Kubernetes integration: Understand and use data

This document explains how to find and use data reported from the New Relic Kubernetes integration.

Find and use data

To view the Kubernetes integration's dashboard:

  1. Go to infrastructure.newrelic.com > Kubernetes.
  2. Select the Kubernetes dashboard link to open the Kubernetes dashboard.
  3. To create your own dashboards, go to insights.newrelic.com and create NRQL queries.

Kubernetes data is attached to the following event types.

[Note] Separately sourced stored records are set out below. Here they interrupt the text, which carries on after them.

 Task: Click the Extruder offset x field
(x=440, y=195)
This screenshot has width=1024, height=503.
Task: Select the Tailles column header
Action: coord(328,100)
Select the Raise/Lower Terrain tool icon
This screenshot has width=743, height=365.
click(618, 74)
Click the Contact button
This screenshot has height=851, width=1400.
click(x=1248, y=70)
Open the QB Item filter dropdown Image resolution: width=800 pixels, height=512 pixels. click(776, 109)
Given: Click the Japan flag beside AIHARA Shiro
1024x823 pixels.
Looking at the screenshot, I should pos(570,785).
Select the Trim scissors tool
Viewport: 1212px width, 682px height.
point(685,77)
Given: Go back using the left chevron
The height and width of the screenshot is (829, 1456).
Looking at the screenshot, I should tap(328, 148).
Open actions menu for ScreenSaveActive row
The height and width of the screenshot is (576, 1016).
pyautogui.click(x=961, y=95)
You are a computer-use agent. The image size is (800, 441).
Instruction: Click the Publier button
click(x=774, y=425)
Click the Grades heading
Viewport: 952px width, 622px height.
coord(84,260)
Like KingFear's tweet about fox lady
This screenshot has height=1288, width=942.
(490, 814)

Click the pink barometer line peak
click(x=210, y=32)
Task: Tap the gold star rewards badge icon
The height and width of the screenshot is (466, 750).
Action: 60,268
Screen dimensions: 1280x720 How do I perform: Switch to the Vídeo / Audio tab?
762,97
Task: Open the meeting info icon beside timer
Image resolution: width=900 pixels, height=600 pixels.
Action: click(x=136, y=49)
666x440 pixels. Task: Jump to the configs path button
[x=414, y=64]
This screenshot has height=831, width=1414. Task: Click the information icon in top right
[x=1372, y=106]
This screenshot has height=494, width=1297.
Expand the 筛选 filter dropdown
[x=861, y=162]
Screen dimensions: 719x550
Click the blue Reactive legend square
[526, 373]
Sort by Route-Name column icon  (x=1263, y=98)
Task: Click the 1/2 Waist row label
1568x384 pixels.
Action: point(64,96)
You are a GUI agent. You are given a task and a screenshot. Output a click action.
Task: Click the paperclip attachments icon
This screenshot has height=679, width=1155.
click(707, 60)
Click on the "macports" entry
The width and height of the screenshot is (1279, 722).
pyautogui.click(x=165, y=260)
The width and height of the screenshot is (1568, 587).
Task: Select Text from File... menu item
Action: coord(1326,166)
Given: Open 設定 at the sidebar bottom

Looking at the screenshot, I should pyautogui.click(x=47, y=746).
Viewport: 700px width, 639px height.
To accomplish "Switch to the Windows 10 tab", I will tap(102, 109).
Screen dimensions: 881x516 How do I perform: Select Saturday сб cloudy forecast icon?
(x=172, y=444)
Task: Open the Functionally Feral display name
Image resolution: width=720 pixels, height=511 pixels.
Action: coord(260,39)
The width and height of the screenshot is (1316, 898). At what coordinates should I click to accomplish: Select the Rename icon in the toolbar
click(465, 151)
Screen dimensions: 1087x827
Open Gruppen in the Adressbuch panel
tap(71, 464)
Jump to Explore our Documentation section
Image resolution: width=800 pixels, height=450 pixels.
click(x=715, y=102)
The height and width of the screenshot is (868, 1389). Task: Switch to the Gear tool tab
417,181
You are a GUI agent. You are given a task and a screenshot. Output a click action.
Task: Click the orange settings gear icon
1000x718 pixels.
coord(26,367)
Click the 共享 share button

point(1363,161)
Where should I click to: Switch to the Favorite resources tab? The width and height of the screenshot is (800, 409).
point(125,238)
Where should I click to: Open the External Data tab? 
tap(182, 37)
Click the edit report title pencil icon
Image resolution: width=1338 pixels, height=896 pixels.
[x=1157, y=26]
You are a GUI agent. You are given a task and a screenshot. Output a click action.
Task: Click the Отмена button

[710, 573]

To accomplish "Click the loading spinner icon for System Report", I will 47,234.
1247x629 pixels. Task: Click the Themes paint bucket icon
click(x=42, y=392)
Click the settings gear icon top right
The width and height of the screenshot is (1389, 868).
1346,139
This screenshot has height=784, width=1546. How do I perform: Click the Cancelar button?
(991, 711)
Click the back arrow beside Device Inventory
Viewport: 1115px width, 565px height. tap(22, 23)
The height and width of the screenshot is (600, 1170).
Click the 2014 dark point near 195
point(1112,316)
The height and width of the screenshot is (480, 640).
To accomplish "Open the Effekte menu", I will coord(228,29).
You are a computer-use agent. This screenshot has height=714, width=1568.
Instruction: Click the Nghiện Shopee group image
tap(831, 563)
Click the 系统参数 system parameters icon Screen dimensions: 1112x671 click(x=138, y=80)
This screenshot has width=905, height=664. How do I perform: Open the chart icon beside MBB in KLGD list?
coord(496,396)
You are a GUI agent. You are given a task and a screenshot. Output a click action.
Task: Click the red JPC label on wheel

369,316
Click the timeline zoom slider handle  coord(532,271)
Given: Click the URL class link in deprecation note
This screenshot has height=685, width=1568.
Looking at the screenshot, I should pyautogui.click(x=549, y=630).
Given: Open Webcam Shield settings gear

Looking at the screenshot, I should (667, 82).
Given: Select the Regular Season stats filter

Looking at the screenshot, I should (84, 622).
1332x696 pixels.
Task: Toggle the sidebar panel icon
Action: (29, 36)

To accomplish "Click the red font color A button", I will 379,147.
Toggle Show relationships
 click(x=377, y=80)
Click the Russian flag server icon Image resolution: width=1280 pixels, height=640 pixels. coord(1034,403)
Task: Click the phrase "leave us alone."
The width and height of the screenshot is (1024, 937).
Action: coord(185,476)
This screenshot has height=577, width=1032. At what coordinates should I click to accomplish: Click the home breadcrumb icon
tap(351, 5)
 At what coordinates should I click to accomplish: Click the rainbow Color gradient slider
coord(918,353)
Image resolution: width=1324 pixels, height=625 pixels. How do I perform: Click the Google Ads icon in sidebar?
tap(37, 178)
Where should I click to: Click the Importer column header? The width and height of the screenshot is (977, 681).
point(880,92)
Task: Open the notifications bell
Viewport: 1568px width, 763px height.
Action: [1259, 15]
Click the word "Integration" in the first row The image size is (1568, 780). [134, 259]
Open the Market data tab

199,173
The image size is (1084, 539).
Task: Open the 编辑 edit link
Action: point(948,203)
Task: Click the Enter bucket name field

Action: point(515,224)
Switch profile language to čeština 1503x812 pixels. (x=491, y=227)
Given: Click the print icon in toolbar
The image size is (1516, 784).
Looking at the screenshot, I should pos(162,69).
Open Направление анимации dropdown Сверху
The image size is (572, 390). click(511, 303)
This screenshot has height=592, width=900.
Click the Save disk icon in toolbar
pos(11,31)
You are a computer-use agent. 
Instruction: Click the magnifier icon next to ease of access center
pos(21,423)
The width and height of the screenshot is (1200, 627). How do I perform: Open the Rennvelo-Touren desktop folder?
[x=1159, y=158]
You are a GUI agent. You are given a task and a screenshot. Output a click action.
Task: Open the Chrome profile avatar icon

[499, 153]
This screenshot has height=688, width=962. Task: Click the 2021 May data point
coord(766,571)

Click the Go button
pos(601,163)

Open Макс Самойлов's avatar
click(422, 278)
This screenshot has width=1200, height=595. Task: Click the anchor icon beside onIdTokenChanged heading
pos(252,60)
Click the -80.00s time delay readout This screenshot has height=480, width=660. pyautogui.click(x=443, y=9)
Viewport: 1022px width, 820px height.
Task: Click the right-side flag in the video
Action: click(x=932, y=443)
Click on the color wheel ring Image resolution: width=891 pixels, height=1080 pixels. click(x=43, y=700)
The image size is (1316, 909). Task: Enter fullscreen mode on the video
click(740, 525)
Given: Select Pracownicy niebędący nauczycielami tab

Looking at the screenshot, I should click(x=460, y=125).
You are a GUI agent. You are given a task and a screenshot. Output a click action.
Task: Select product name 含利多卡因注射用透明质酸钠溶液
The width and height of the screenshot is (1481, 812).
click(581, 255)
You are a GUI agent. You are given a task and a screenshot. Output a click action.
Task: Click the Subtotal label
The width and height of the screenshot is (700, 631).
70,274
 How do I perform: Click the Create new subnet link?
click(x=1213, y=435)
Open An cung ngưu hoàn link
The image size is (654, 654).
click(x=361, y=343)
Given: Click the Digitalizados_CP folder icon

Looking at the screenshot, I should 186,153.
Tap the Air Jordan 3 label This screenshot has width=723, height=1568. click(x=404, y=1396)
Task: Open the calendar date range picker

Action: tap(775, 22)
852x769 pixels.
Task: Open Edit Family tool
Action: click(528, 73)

Event name Type of Kubernetes data Available since
K8sNodeSample Node data v1.0.0
K8sNamespaceSample Namespace data v1.0.0
K8sDeploymentSample Deployment data v1.0.0
K8sReplicasetSample ReplicaSet data v1.0.0
K8sDaemonsetSample DaemonSet data v1.13.0
K8sStatefulsetSample StatefulSet data v1.13.0
K8sPodSample Pod data v1.0.0
K8sClusterSample Cluster data v1.0.0
K8sContainerSample Container data v1.0.0
K8sVolumeSample Volume data v1.0.0
K8sApiServerSample API server data v1.11.0
K8sControllerManagerSample Controller manager data v1.11.0
K8sSchedulerSample Scheduler data v1.11.0
K8sEtcdSample ETCD data v1.11.0
K8sEndpointSample Endpoint data v1.13.0
K8sServiceSample Service data v1.13.0

Manage alerts

You can be notified about alert violations for your Kubernetes data:

Create an alert condition

To create an alert condition for the Kubernetes integration:

  1. Go to infrastructure.newrelic.com > Settings > Alerts > Kubernetes, then select Create alert condition.
  2. To filter the alert to Kubernetes entities that only have the chosen attributes, select Filter.
  3. Select the threshold settings. For more on the Trigger an alert when... options, see Alert types.
  4. Select an existing alert policy, or create a new one.
  5. Select Create.

When an alert condition's threshold is triggered, New Relic sends a notification to the policy's notification channels.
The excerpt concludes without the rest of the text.